1. I came home to good food every day.
The only place I ever ate ramen was in a restaurant. My mom made sure I ate well, even when she didn't cook, I still had good ingredients to cook with and the knowledge of which ones to buy.
2. I NEVER ran out of clean clothes
Even though we have someone to clean the house twice a week, the rest we do. It's a lot harder to keep an apartment clean when there are five us living in it--plus a dog who sheds. Even though I was home, I still did laundry and cleaned.
3. I was part of society, not an enclosed bubble
Commuting to school meant that I had to take the subway every day. This meant that I had to interact with humans that did not go to NYU and could care less that I had a statistics exam in less than an hour. There is no one in a worse mood than a Monday morning New Yorker when its below freezing and blizzarding, or torrentially down pouring, or above 90-degrees.
4. I always had someone to complain to
When I absolutely despised my professor, my mom would listen. Yes, I am 18-years-old and I still need my mom. No, I am not ashamed of it.

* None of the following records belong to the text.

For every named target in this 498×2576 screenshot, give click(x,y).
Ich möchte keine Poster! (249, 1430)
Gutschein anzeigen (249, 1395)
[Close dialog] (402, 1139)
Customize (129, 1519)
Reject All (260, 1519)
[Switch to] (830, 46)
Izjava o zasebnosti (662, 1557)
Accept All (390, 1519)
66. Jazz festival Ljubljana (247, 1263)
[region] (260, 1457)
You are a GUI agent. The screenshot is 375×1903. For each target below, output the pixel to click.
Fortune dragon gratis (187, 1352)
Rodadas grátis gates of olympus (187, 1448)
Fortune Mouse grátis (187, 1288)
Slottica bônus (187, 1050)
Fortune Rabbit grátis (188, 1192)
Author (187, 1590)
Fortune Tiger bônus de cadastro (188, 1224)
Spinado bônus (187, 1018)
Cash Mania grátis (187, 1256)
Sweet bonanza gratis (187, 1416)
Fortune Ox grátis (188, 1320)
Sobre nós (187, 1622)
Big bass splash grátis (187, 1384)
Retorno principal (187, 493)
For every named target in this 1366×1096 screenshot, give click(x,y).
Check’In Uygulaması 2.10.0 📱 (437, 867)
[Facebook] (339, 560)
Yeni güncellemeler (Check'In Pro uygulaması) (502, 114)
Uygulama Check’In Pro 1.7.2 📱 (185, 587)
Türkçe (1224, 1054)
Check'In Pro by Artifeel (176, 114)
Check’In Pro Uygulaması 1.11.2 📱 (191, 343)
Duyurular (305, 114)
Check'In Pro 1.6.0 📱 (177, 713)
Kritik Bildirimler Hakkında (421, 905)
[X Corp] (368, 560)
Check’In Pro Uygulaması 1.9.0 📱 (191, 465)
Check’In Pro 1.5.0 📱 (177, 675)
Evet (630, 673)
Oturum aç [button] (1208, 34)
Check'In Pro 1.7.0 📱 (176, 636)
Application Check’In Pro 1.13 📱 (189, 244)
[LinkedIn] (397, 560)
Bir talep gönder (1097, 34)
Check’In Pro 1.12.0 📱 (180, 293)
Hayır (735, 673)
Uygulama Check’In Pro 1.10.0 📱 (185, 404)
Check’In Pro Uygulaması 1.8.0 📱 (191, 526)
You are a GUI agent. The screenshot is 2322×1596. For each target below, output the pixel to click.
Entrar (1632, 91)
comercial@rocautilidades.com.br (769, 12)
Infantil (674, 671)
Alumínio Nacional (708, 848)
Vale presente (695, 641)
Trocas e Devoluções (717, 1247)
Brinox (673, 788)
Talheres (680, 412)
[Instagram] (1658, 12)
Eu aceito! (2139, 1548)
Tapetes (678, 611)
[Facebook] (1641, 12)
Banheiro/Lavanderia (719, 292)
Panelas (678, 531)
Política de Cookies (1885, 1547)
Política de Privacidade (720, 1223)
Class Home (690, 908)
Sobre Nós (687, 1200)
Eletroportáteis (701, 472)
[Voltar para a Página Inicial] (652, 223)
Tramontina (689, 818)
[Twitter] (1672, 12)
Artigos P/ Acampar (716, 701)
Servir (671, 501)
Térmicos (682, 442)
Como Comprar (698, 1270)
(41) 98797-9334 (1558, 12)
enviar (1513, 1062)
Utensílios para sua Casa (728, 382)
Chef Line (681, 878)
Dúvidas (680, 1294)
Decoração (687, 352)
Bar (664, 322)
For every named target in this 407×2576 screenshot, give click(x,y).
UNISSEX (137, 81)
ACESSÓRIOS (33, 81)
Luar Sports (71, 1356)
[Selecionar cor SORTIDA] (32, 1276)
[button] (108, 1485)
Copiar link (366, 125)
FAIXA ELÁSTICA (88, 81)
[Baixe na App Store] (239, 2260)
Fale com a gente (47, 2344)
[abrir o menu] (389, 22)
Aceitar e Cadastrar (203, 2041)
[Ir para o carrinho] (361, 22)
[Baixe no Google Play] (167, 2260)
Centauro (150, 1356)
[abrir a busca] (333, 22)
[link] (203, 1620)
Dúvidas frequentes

5. I actually got to see my brothers grow up in person
I have two younger brothers, of course we fight, but I wouldn't give up anything in the world to watch them grow up in person and not through a FaceTime.
6. I slept in a semi-comfortable bed almost every night
I may still have the same mattress from when I was five, but I still fit in it perfectly, its reasonably comfortable, and I never had to hunt for extra-long twin sheets.
7. I only had one roommate, my dog, and when he snored, I put him in the other room
You can't do that with a roommate. My high school graduation gift was a puppy. Whenever he falls asleep and snores, I can just put him in his bed. I have heard horror stories of roommates who try to set others on fire in the middle of the night; I never had that fear.